### Exercise brief
Repeat the listing exactly. Any picture in it should be left out of the copy.

### The data
-=-=-=-=-
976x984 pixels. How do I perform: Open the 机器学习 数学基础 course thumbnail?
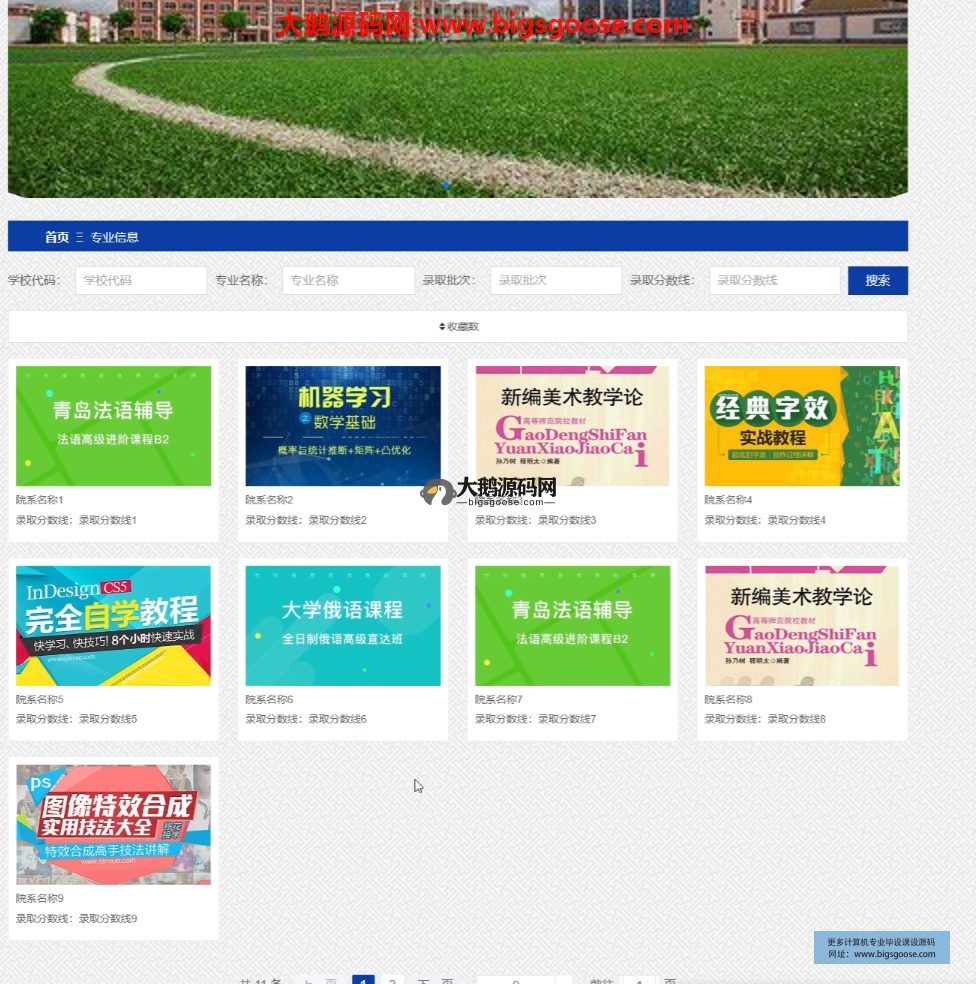tap(343, 426)
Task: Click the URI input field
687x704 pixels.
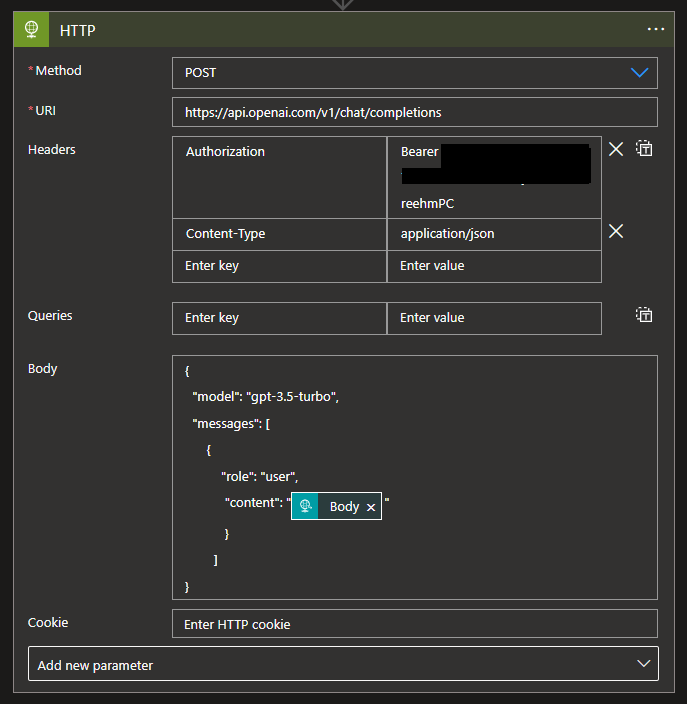Action: 414,112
-=-=-=-=-
### Result for this task
976x984 pixels. How do I perform: Open the 机器学习 数学基础 course thumbnail?
tap(343, 426)
Task: Click the URI input field
687x704 pixels.
Action: 414,112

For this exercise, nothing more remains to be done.